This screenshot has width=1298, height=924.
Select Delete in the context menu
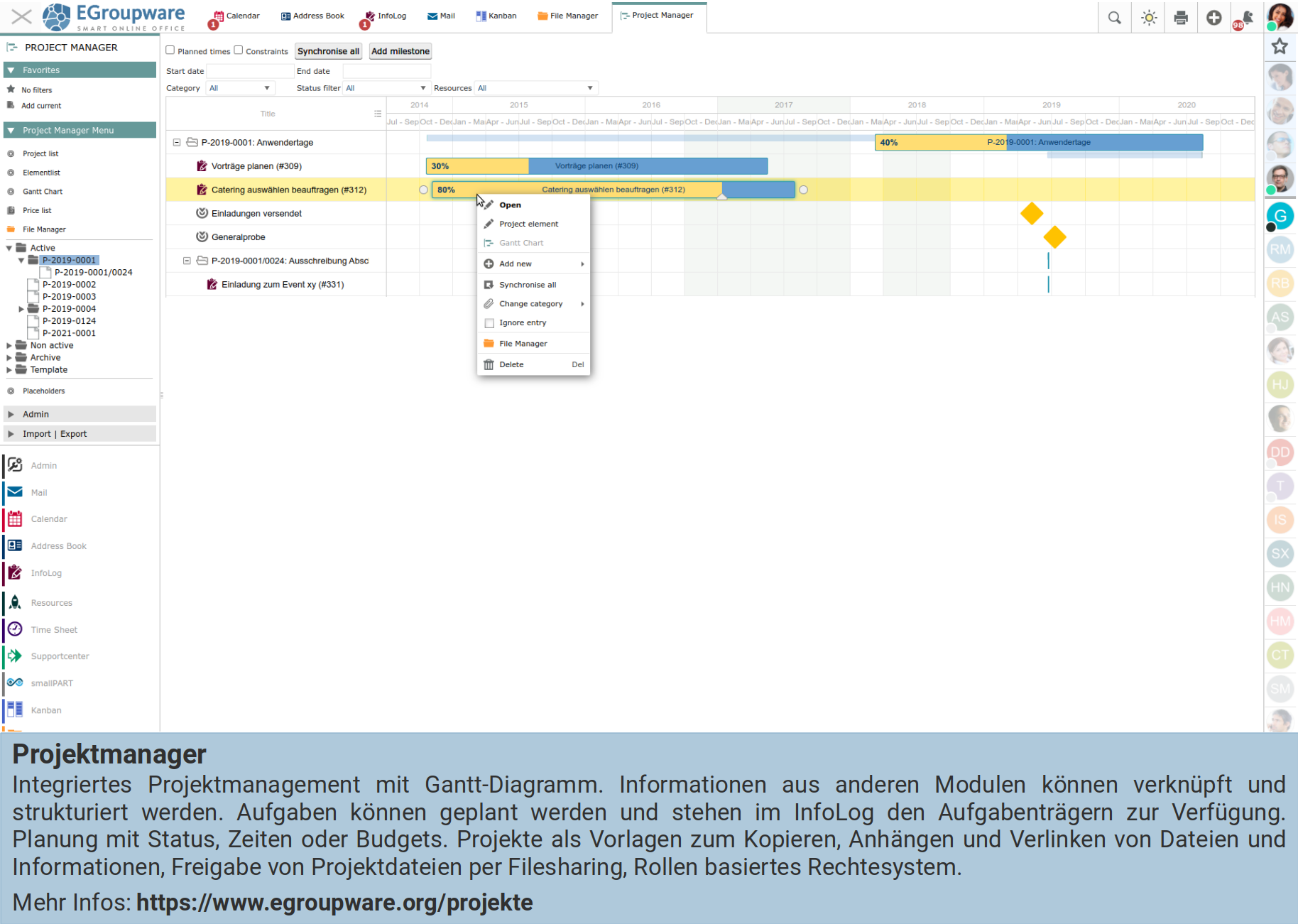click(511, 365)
────────────────────
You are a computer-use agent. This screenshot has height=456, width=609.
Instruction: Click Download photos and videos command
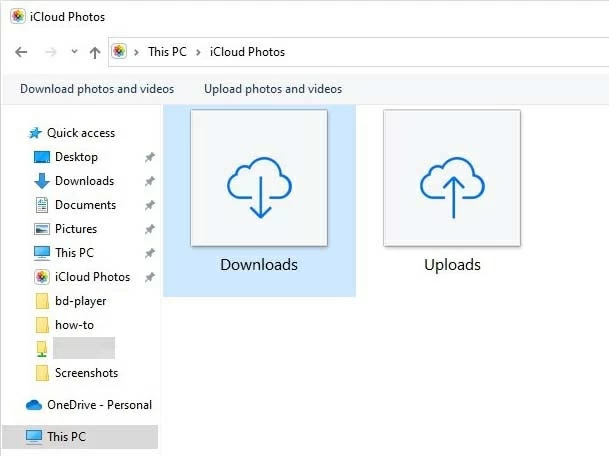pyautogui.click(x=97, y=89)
────────────────────
** PROBLEM STATEMENT **
Extract the rows exactly, starting at the line containing "This screenshot has width=1298, height=924." and ending at the line containing "click(511, 365)", and leave the pictures out of your answer.

** FULL ANSWER **
This screenshot has width=1298, height=924.
Select Delete in the context menu
click(511, 365)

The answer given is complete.